大きな海をルーツとする涙も、大地にこぼれて蒸発して、やがて雨となって大きな海へと還っていくのでしょう。
感情が高ぶったときに涙が出たり、その涙を元とした詩を生み出せるのは、数多いる生物のなかでも人間だけ。そのことに、特別な意味を感じます。
ところでアンデルセンの有名な言葉に、「涙は人間がつくるいちばん小さな海」という言葉があります。
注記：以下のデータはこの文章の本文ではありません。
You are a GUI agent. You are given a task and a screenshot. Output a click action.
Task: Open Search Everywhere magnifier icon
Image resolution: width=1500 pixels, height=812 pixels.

寺山修司の抒情詩、そのまんまですね(笑)アンデルセンは19世紀、寺山修司は20世紀に活躍しているので、おそらく寺山修司が引用したのでしょう。
かなしくなったときは
かなしくなったときは
かなしくなったときは
海を見にゆく古本屋のかえりも
海を見にゆくあなたが病気なら
海を見にゆくこころ貧しい朝も
海を見にゆくああ 海よ
大きな肩とひろい胸よどんなつらい朝も
どんなむごい夜も
いつかは終る人生はいつか終るが
海だけは終わらないのだかなしくなったときは
海を見にゆく一人ぼっちの夜も
海を見にゆく
さきほど、人間は海から生まれたと書きました。
まさに海は母なるもの。一日も、一生も、いつかは終わるけれど、海だけは終わることなく、わたしたちをお母さんのように包み込んでくれるのでしょう。
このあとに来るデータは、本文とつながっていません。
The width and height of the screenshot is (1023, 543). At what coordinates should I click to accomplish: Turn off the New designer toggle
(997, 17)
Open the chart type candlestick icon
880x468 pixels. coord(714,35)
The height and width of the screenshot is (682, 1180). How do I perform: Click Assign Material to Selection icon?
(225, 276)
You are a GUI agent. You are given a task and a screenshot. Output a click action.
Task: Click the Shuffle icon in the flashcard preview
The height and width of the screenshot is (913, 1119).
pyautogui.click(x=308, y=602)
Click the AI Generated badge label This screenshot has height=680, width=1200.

海を見に行きたくなるのは、海に帰りたいせいもあるからかもしれません。
ところで、寺山修司の詩には、「母」も数多く登場します。幼少時に母と生き別れた経験があるからでしょうか。
「五月の詩」について書いた記事でも、そのことについて触れています。もしよかったら、ご覧くださいね。

ひとりぼっちがたまらなかったら
ひとりぼっちがたまらなかったら
私が忘れた歌を
だれかが思い出して歌うだろう
私が捨てた言葉は
きっとだれかが生かして使うのだだから私は
いつまでも一人ではない
そう言いきかせながら
一日中 沖のかもめを見ていた日もあった
肩肘張らず、着飾らず、本音が滲み出てしまったような詩。
寺山修司の作品のなかには、「本当にー!?」と思わず突っ込みを入れたくなるくらい、虚構性に満ちたものもあるのですが、この詩は違います。
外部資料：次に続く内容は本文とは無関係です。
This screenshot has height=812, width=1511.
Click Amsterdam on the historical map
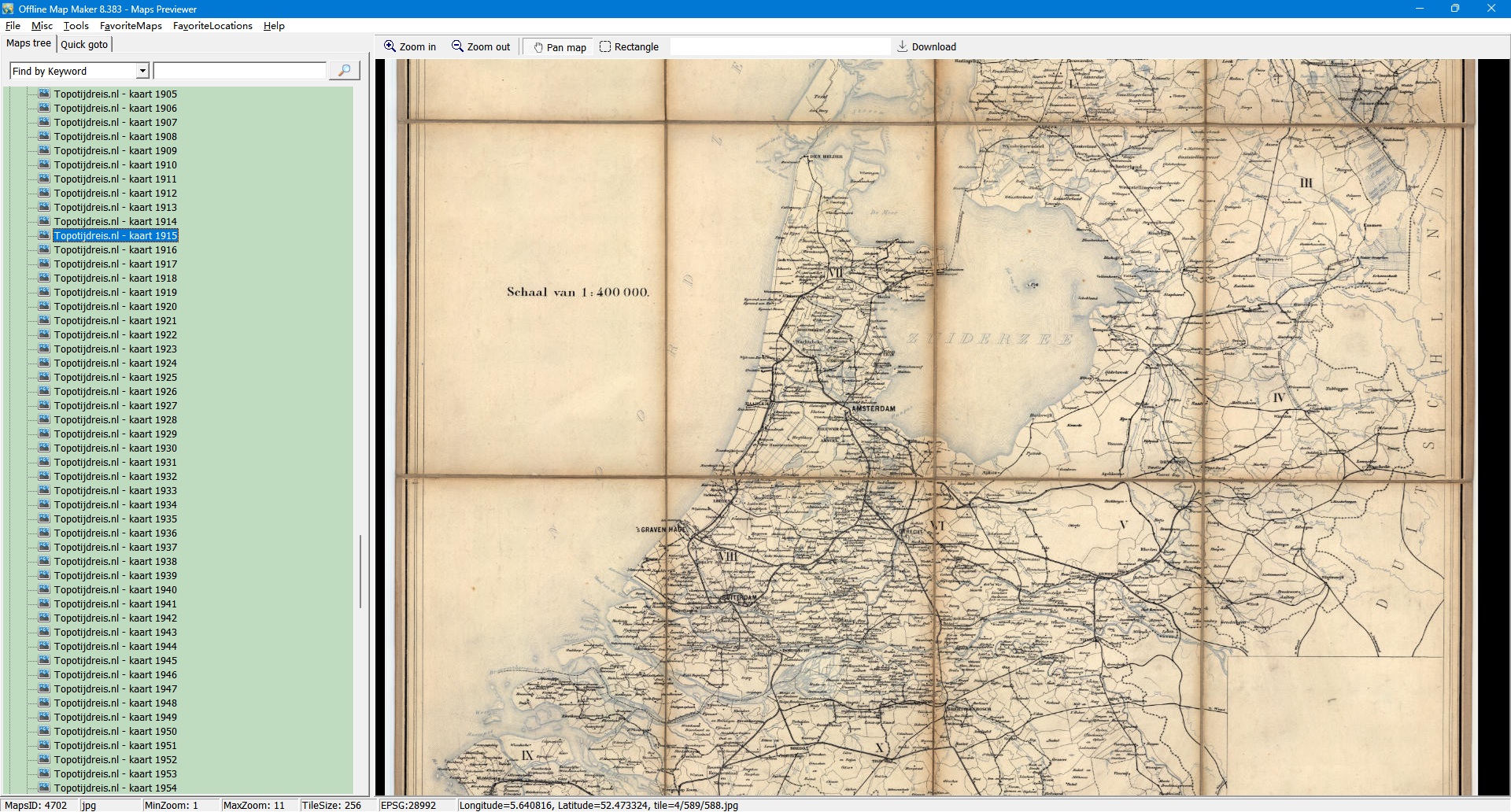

これはきっと本当のことだと感じさせるような、リアリティがあります。
「いつまでも一人ではない/そう言いきかせながら」ということは、「私」はずっと一人でいるということですよね。
それでも、「私」が忘れた歌をだれかが思い出し、「私」が捨てた言葉をだれかが生かすことで、「私」はだれかとつながることができます。
人とつながるその時を信じて、ずっと海にいたのでしょうね。